Закурили, глубоко затягиваясь дымом, будто хотели затуманить мозг. Леонид до того был ошеломлен, что как-то ничего не мог сообразить. В такое время кажется, что все кончено, погибло, впереди никаких перспектив. Слишком уж большие надежды возлагали друзья на рабфак — особенно Осокин, у которого срывалась не только мечта выбиться в художники.

Прошло добрых четверть часа, прежде чем друзья обрели способность рассуждать.

— Может, ошибка? — вслух подумал Шатков. — Как смотришь? Вдруг напутали?

Леонид вдруг швырнул папиросу в угол.

— Пошли выяснять. Не оставлять же?

— Да уж всмятку разобьемся, а правду сыщем.

Оба почти бегом взлетели на этаж выше: сюда перевели канцелярию. Секретарша — доброжелательная, полная женщина в синем шерстяном сарафане поверх кремовой маркизетовой блузки — сочувственно развела руками:

— Что я, дорогие товарищи, могу поделать? У нас сегодня тяжелый день. Охотно бы всех вас включила, поверьте. Только радуешься, когда видишь, что молодежь тянется к ученью. Я лишь в том случае приняла бы ваши претензии, если бы допустила ошибку в перепечатке списков. Можете проверить.

— Директор здесь? — спросил ее Шатков.

Секретарша молча указала на кабинет.

В дверь пришлось стучать два раза, прежде чем послышалось: «Войдите». Неудачливые «художники» переступили порог кабинета. Директор рабфака искусств Краб сидел за приземистым письменным столом с круглыми толстыми ножками и словно ждал их: перед ним ничего не лежало. Крупную голову его с черными, ежом торчащими волосами, казалось, распирали массивные квадратные щеки, мертво блестели роговые очки; крупными, тяжелыми руками он словно бы от нечего делать с места на место перекладывал цветной карандаш. Красное сукно стола бросало отсвет на его смуглое лицо. Большой портрет Сталина в массивной золотой раме висел в простенке.

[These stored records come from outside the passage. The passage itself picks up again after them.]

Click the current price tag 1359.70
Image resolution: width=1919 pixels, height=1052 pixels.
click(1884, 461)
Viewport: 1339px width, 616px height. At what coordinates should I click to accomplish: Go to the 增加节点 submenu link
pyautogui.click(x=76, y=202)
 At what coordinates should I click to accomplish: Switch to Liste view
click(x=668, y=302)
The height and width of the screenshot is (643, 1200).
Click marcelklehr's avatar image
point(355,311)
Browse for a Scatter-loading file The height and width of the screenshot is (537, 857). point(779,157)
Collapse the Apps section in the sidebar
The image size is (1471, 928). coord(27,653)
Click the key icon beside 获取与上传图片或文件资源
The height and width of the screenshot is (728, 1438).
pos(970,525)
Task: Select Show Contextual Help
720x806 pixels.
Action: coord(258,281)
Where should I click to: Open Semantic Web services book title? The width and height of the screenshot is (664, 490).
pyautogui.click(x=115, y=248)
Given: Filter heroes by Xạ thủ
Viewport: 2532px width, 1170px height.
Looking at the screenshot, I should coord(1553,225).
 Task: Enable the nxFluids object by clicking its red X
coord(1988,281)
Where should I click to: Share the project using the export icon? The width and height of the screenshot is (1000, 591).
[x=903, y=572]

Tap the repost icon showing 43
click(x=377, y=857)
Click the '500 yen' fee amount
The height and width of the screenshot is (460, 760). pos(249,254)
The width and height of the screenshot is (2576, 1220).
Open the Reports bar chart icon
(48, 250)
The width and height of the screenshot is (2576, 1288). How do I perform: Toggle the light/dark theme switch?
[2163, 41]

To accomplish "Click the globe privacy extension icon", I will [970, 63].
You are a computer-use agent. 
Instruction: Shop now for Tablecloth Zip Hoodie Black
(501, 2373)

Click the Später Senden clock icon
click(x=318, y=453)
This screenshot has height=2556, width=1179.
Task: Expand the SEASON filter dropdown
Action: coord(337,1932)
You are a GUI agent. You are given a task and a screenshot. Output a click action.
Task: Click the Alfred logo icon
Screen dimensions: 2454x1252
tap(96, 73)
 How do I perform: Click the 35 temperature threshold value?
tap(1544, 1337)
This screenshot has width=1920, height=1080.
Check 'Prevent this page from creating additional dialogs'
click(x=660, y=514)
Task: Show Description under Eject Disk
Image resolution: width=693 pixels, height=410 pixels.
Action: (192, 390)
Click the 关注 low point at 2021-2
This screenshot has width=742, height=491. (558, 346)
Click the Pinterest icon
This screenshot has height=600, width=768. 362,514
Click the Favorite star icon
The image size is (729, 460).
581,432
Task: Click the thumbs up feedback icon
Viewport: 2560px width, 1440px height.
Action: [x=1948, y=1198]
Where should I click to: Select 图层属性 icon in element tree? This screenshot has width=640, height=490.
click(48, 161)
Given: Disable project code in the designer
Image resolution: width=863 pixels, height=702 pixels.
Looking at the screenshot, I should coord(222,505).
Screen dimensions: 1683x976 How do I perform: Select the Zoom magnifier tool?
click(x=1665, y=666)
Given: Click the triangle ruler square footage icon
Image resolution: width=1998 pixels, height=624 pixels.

Некоторое время длилось молчание.

— Мы пришли выяснить... недоразумение, — волнуясь заговорил Леонид. — — Я и вот товарищ Шатков выдержали экзамены на ИЗО... изобразительное отделение, а нас... почему-то фамилий наших нет в списках.

Массивная квадратная фигура директора оставалась неподвижной.

В канцелярии нам это подтвердили, — вставил Шатков.

Вновь установилось молчание.

Несмотря на погожий августовский день, высокое венецианское окно в кабинете было до половины закрыто тяжелой коричневой портьерой, очевидно от солнца. Места, в которые упирались лучи, тускло светились ржавым цветом. С улицы слабо доносился гул движения, звонки трамваев.

Краб продолжал перекладывать карандаш. Друзья выжидали.

— Что же тут неясного? — сказал он очень спокойно.

— Почему нас нет в списках? — настойчиво переспросил Леонид.

— Потому, что вы не приняты.

Спокойный, холодный тон покоробил «художников».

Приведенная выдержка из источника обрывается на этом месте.